Late last year, as the coronavirus surged across the United Kingdom, Dr. Luca Ferasin and his colleagues started noticing an uptick in patients with symptoms of myocarditis, or heart inflammation.
The condition is a rare side effect of the mRNA Covid-19 vaccines, most commonly seen in men under 30. It can also be caused by infection with the virus itself.
But these patients weren’t humans; they were cats and dogs.
“These were dogs and cats that were depressed, lethargic, they lost appetite,” said Ferasin, a veterinary cardiologist at The Ralph Veterinary Referral Centre in Buckinghamshire, England. “And they had either difficulty breathing because of accumulation of fluid in their lungs due to the heart disease, or they were fainting because of an underlying abnormal heart rhythm.”
Before December, about 1.5 percent of pets referred to The Ralph were diagnosed with myocarditis, he said. But in the period between December and March, that number jumped dramatically, increasing to 12.5 percent of pets with confirmed myocarditis.
Ferasin and his colleagues later found out that many of the pets’ owners had either tested positive for Covid or had symptoms of the disease within three to six weeks of their pets becoming ill. That information, coupled with the fact that the timing coincided with the surge in cases driven by the alpha variant of the virus in the U.K., prompted the researchers to test the pets for SARS-CoV-2.
Ferasin detailed the rise in Covid-induced myocarditis cases in pets in a report published Friday in the journal Veterinary Record.
Of 11 animals, two cats and one dog tested positive for the alpha variant of the virus, and two additional cats and an additional dog tested positive for Covid antibodies. The remaining five animals tested negative for antibodies and the virus. None of the animals tested had symptoms of a respiratory infection or any other typical signs of Covid, but all of them had myocarditis, Ferasin said.
Because The Ralph only sees cardiac patients, the researchers can’t say whether dogs and cats may develop typical Covid symptoms in other cases of infection.
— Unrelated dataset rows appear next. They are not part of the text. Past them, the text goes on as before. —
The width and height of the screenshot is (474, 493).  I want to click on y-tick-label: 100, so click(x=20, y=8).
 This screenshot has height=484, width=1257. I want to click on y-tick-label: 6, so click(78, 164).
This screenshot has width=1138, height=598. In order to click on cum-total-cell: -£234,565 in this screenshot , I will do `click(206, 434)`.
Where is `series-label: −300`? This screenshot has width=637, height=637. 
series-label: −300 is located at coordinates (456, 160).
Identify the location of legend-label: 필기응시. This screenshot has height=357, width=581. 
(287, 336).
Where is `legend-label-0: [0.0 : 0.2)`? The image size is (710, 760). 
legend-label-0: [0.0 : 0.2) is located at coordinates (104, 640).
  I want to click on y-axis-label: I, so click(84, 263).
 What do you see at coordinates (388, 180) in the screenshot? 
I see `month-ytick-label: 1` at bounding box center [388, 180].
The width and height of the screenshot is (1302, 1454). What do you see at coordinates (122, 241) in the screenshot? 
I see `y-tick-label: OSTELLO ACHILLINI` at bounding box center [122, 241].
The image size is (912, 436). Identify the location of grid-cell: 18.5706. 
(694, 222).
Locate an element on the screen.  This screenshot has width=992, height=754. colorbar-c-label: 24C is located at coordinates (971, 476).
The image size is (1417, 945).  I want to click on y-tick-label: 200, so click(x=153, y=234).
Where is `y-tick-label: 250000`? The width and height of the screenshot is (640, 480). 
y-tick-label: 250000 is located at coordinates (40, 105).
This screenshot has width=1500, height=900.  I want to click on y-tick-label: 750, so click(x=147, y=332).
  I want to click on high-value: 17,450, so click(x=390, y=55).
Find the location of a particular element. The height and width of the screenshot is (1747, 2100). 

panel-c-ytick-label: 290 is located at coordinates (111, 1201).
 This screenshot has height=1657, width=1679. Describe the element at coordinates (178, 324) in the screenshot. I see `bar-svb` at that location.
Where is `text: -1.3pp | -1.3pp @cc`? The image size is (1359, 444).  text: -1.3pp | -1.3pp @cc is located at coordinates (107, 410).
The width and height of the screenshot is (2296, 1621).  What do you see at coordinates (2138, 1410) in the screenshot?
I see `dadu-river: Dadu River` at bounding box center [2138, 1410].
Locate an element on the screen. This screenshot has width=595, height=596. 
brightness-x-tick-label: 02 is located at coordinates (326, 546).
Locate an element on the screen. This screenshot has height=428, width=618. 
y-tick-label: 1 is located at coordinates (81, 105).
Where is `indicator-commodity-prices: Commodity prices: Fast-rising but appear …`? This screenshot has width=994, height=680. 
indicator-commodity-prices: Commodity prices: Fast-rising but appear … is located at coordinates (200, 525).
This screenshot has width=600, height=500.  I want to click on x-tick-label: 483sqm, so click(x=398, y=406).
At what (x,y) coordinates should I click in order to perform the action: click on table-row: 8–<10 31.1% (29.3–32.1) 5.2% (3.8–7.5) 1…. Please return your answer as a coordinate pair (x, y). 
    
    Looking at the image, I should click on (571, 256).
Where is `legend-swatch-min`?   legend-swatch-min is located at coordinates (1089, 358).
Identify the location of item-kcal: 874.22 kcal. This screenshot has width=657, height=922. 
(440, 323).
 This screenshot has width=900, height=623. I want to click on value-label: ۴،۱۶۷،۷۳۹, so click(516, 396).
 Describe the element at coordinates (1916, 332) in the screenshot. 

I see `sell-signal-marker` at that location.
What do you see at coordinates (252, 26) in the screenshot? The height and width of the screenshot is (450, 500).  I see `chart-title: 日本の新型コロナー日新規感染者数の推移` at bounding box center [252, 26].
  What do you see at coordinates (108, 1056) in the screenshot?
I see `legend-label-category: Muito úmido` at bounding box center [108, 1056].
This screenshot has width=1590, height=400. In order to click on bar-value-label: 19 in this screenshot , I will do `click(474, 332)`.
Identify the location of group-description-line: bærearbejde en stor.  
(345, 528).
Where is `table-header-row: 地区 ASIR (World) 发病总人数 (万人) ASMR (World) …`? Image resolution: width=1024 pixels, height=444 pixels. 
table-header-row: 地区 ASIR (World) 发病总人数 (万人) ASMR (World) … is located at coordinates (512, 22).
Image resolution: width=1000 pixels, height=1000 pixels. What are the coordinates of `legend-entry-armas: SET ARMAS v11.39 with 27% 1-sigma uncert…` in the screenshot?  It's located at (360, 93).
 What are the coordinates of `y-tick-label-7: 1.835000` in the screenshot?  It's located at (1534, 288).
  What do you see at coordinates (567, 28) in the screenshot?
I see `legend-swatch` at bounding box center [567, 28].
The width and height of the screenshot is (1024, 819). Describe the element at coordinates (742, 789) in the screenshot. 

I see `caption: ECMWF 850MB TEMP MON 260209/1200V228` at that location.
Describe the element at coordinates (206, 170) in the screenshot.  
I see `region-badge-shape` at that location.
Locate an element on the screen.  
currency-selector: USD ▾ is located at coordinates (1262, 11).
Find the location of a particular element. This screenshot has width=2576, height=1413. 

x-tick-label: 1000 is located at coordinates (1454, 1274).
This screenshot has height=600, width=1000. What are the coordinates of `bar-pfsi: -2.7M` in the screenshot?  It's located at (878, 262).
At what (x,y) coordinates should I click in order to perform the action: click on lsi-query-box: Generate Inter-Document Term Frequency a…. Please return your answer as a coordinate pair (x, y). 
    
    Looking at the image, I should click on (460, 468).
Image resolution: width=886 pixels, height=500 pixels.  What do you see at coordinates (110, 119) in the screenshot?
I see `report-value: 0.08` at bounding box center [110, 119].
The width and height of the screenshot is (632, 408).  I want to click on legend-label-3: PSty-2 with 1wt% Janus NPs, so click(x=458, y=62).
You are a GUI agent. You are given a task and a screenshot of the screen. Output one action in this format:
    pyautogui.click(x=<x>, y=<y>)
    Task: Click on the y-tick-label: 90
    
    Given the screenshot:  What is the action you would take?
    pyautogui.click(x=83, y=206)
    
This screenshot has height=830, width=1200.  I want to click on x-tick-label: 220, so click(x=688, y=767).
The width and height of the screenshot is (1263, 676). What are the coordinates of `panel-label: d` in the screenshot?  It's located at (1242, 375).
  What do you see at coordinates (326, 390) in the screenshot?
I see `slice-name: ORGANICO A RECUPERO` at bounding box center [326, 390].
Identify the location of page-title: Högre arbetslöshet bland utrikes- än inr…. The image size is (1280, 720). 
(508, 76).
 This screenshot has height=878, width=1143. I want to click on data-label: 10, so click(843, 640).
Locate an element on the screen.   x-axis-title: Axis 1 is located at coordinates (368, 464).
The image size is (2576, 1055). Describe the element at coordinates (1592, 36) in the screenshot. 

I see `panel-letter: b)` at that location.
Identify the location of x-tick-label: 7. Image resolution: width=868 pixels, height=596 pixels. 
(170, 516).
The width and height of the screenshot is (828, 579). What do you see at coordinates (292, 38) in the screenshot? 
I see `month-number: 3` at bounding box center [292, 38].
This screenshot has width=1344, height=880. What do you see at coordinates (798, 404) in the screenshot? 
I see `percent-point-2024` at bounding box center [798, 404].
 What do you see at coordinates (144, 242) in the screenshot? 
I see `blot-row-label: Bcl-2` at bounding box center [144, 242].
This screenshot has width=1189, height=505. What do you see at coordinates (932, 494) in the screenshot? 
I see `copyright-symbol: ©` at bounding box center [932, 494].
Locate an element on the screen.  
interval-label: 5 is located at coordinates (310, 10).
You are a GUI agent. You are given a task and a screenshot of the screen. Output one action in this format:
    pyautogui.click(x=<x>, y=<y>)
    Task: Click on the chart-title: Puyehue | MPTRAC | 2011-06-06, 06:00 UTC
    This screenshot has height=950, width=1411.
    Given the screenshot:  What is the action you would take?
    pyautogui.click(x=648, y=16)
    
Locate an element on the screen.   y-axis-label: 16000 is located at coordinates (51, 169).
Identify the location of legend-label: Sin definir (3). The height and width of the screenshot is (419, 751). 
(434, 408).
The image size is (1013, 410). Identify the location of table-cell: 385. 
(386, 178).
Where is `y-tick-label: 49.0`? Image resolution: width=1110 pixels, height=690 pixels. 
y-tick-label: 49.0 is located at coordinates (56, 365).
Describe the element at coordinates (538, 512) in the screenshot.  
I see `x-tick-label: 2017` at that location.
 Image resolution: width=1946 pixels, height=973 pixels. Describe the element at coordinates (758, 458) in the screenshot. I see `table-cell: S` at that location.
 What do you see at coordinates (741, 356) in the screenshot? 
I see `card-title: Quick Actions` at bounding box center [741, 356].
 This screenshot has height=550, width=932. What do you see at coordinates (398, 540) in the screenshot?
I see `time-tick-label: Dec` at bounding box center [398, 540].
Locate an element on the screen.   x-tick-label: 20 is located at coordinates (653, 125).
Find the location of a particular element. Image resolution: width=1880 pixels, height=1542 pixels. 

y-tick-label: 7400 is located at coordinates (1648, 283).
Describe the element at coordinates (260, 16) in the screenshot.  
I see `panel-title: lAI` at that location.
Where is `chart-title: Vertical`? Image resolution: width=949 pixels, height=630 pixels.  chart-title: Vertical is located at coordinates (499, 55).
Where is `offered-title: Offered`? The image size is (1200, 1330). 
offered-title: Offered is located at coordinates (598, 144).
It’s also unknown if veterinarians in general practices are seeing more cases of myocarditis caused by SARS-CoV-2, said Margaret Hosie, a veterinary virologist at the MRC-University of Glasgow Centre for Virus Research.
But maybe that’s because those vets don’t know it’s a possibility, said Hosie, who was not involved with the research. Reports like this will help general practice vets become aware of Covid-induced myocarditis in pets, so they’ll know to ask about Covid exposure and test for it.
All of the pets in this study recovered after supportive treatment with supplemental oxygen and diuretics to help remove fluid from the lungs, with the exception of one cat with persistent abnormal heart rhythm, in which case the owners decided to euthanize the animal. None of the animals were treated with antiviral medications, Ferasin said.
There have been other cases of pet cats and dogs around the world testing positive for other variants of Covid, including the delta variant, but there’s no evidence to date that the other variants cause similar heart issues in pets. In addition, Ferasin said the rate of pets with myocarditis referred to The Ralph has returned to its pre-Covid level of 1 to 2 percent.
As a precaution, Ferasin and Hosie both advised pet owners with Covid to avoid contact with their pets, just as they would with other humans.
Download the NBC News app for full coverage of the Covid-19 pandemic
“If it is not possible to get someone else to look after their pet, they should consider wearing a mask when preparing their food to minimize the likelihood of infecting them,” Hosie said.
Several studies to date show the virus is transmitted from people to their cats and dogs, but not vice versa. “So, people shouldn’t panic” if their pets start showing signs of illness, Ferasin said.
So far, it seems Covid doesn’t cause severe problems in animals; most recover quite quickly, Hosie said.
Nonetheless, it’s important to study Covid in pets because it’s possible they could be a viral reservoir that allows the virus to mutate in a way that causes more severe disease in humans, she added.
“Obviously we’re focused on preventing human-to-human transmission just now, because that’s crucial,” she said. “But if we were to take our eye off other species, we could be storing up problems in the future.”